_TASK STATEMENT:_ Line by line, return the material below exactly as it reads.

_RECORDS PROVIDED:_
------------------------

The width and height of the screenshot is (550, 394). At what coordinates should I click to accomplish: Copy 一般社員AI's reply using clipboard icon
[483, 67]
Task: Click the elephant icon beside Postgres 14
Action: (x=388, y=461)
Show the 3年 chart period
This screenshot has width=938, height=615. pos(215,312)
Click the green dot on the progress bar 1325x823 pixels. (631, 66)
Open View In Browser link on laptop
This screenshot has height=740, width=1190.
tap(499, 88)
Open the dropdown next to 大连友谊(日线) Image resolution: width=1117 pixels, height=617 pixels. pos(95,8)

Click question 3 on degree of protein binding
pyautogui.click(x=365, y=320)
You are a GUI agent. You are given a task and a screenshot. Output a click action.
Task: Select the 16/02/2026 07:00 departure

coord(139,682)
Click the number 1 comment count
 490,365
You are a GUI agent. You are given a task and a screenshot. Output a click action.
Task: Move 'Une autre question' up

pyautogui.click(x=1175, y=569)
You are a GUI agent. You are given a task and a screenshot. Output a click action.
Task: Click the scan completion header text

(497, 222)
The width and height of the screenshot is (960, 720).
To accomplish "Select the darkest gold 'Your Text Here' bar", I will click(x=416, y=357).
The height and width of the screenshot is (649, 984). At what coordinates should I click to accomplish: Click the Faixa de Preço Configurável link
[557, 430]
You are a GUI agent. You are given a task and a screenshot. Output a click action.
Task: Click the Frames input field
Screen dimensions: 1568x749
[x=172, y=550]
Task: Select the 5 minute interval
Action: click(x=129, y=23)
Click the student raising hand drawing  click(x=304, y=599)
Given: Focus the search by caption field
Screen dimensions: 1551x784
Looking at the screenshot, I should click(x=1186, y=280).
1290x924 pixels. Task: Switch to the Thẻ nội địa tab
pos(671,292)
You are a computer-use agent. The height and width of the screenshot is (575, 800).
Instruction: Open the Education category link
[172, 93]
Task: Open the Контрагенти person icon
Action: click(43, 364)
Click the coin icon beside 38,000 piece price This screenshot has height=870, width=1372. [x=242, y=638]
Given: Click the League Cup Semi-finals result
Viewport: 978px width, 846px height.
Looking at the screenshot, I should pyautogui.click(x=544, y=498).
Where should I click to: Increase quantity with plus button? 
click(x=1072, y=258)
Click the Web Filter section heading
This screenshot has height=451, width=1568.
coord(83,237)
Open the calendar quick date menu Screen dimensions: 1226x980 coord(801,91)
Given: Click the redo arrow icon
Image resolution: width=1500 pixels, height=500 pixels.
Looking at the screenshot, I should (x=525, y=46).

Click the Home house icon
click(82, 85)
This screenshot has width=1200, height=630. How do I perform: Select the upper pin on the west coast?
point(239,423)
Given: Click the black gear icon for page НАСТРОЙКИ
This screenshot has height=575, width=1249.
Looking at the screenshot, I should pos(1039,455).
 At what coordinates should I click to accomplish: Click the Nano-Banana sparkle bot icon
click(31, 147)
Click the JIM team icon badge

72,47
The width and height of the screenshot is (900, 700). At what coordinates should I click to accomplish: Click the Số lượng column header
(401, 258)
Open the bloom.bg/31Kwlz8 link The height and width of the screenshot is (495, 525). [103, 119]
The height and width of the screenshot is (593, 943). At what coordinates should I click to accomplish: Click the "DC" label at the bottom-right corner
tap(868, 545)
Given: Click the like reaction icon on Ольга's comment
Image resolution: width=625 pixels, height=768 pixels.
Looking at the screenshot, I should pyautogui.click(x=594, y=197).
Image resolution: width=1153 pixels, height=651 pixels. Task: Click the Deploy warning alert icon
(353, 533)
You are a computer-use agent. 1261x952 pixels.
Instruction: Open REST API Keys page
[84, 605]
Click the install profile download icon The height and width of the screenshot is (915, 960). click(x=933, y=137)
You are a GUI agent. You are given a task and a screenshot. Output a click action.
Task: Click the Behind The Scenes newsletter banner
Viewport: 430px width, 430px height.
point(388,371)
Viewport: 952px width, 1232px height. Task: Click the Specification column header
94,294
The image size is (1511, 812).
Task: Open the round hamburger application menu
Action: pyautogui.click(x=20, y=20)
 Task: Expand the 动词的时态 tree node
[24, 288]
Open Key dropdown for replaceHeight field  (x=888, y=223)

------------------------

_RESULT FOR THIS EXERCISE:_
The width and height of the screenshot is (550, 394). At what coordinates should I click to accomplish: Copy 一般社員AI's reply using clipboard icon
[483, 67]
Task: Click the elephant icon beside Postgres 14
Action: (x=388, y=461)
Show the 3年 chart period
This screenshot has width=938, height=615. pos(215,312)
Click the green dot on the progress bar 1325x823 pixels. (631, 66)
Open View In Browser link on laptop
This screenshot has height=740, width=1190.
tap(499, 88)
Open the dropdown next to 大连友谊(日线) Image resolution: width=1117 pixels, height=617 pixels. pos(95,8)

Click question 3 on degree of protein binding
pyautogui.click(x=365, y=320)
You are a GUI agent. You are given a task and a screenshot. Output a click action.
Task: Select the 16/02/2026 07:00 departure

coord(139,682)
Click the number 1 comment count
 490,365
You are a GUI agent. You are given a task and a screenshot. Output a click action.
Task: Move 'Une autre question' up

pyautogui.click(x=1175, y=569)
You are a GUI agent. You are given a task and a screenshot. Output a click action.
Task: Click the scan completion header text

(497, 222)
The width and height of the screenshot is (960, 720).
To accomplish "Select the darkest gold 'Your Text Here' bar", I will click(x=416, y=357).
The height and width of the screenshot is (649, 984). At what coordinates should I click to accomplish: Click the Faixa de Preço Configurável link
[557, 430]
You are a GUI agent. You are given a task and a screenshot. Output a click action.
Task: Click the Frames input field
Screen dimensions: 1568x749
[x=172, y=550]
Task: Select the 5 minute interval
Action: click(x=129, y=23)
Click the student raising hand drawing  click(x=304, y=599)
Given: Focus the search by caption field
Screen dimensions: 1551x784
Looking at the screenshot, I should click(x=1186, y=280).
1290x924 pixels. Task: Switch to the Thẻ nội địa tab
pos(671,292)
You are a computer-use agent. The height and width of the screenshot is (575, 800).
Instruction: Open the Education category link
[172, 93]
Task: Open the Контрагенти person icon
Action: click(43, 364)
Click the coin icon beside 38,000 piece price This screenshot has height=870, width=1372. [x=242, y=638]
Given: Click the League Cup Semi-finals result
Viewport: 978px width, 846px height.
Looking at the screenshot, I should pyautogui.click(x=544, y=498).
Where should I click to: Increase quantity with plus button? 
click(x=1072, y=258)
Click the Web Filter section heading
This screenshot has height=451, width=1568.
coord(83,237)
Open the calendar quick date menu Screen dimensions: 1226x980 coord(801,91)
Given: Click the redo arrow icon
Image resolution: width=1500 pixels, height=500 pixels.
Looking at the screenshot, I should (x=525, y=46).

Click the Home house icon
click(82, 85)
This screenshot has width=1200, height=630. How do I perform: Select the upper pin on the west coast?
point(239,423)
Given: Click the black gear icon for page НАСТРОЙКИ
This screenshot has height=575, width=1249.
Looking at the screenshot, I should pos(1039,455).
 At what coordinates should I click to accomplish: Click the Nano-Banana sparkle bot icon
click(31, 147)
Click the JIM team icon badge

72,47
The width and height of the screenshot is (900, 700). At what coordinates should I click to accomplish: Click the Số lượng column header
(401, 258)
Open the bloom.bg/31Kwlz8 link The height and width of the screenshot is (495, 525). [103, 119]
The height and width of the screenshot is (593, 943). At what coordinates should I click to accomplish: Click the "DC" label at the bottom-right corner
tap(868, 545)
Given: Click the like reaction icon on Ольга's comment
Image resolution: width=625 pixels, height=768 pixels.
Looking at the screenshot, I should pyautogui.click(x=594, y=197).
Image resolution: width=1153 pixels, height=651 pixels. Task: Click the Deploy warning alert icon
(353, 533)
You are a computer-use agent. 1261x952 pixels.
Instruction: Open REST API Keys page
[84, 605]
Click the install profile download icon The height and width of the screenshot is (915, 960). click(x=933, y=137)
You are a GUI agent. You are given a task and a screenshot. Output a click action.
Task: Click the Behind The Scenes newsletter banner
Viewport: 430px width, 430px height.
point(388,371)
Viewport: 952px width, 1232px height. Task: Click the Specification column header
94,294
The image size is (1511, 812).
Task: Open the round hamburger application menu
Action: pyautogui.click(x=20, y=20)
 Task: Expand the 动词的时态 tree node
[24, 288]
Open Key dropdown for replaceHeight field  (x=888, y=223)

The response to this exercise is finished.